Places that are far away has higher taxi fare. Makes sense

It can be seen from previous plots that some location points are in the water. Let's try to remove them using a mask image of map in which land is shown in black and water in white. I've taken help from this notebook for that. https://www.kaggle.com/breemen/nyc-taxi-fare-data-exploration

In [None]:
url = 'https://i.imgur.com/ZGg3Bry.png'
nyc_mask = np.array(PIL.Image.open(urllib.request.urlopen(url)))[:,:,0]>(255*0.7)

In [None]:
nyc_mask.shape

In [None]:
plt.imshow(nyc_map, zorder=0)
plt.imshow(nyc_mask, alpha=0.7, cmap='gray')

In [None]:
def location_to_coor(longitude, latitude, dx, dy, bbox):
    return (dx*(longitude - bbox[0])/(bbox[1]-bbox[0])).astype('int'), (dy - dy*(latitude - bbox[2])/(bbox[3]-bbox[2])).astype('int')

....................

▶ **Written tasks**
a) In the taxi fare notebook, what color marks land in the mask image?
b) Go on with the taxi fare notebook, starting right after its last line.

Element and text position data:
....................

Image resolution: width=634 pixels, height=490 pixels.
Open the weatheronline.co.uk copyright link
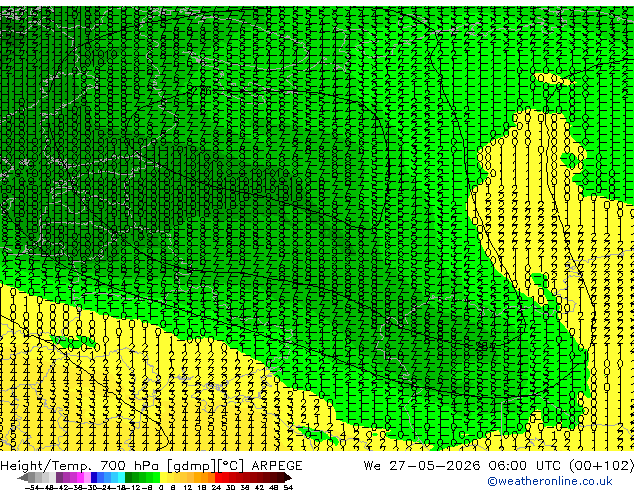tap(550, 481)
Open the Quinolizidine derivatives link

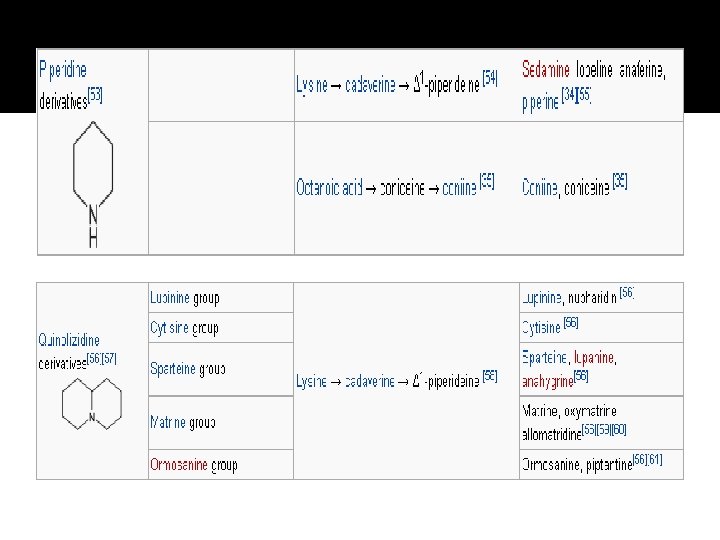pyautogui.click(x=69, y=340)
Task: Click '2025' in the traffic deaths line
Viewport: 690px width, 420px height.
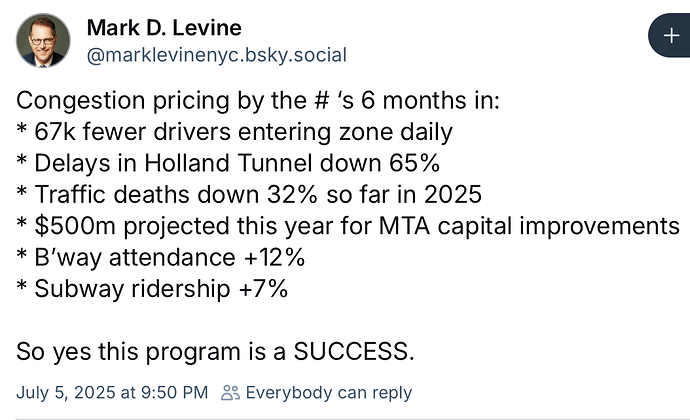Action: (453, 195)

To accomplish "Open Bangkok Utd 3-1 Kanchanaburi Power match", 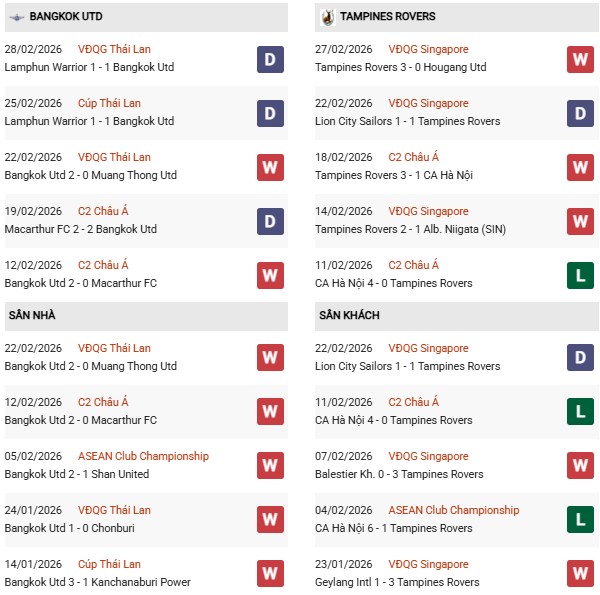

....................

▶ **Outputs**
a) Black.

b)
In [None]:
pickup_x, pickup_y = location_to_coor(taxi_df.pickup_longitude, taxi_df.pickup_latitude, 
                                  nyc_mask.shape[1], nyc_mask.shape[0], bbox)
dropoff_x, dropoff_y = location_to_coor(taxi_df.dropoff_longitude, taxi_df.dropoff_latitude, 
                                  nyc_mask.shape[1], nyc_mask.shape[0], bbox)

In [None]:
idx = (nyc_mask[pickup_y, pickup_x] & nyc_mask[dropoff_y, dropoff_x])
print("Number of trips in water: {}".format(np.sum(idx)))

In [None]:
np.count_nonzero(idx==0)

In [None]:
taxi_df[idx]

These all coordinates lies on water. I've checked two of then using <a href="https://www.google.com/maps/place/41%C2%B002'57.1%22N+73%C2%B016'51.6%22W/@40.9199231,-73.5469829,8.24z/data=!4m5!3m4!1s0x0:0x4004ca2e07ed014b!8m2!3d41.049183!4d-73.281006">Google Maps</a>.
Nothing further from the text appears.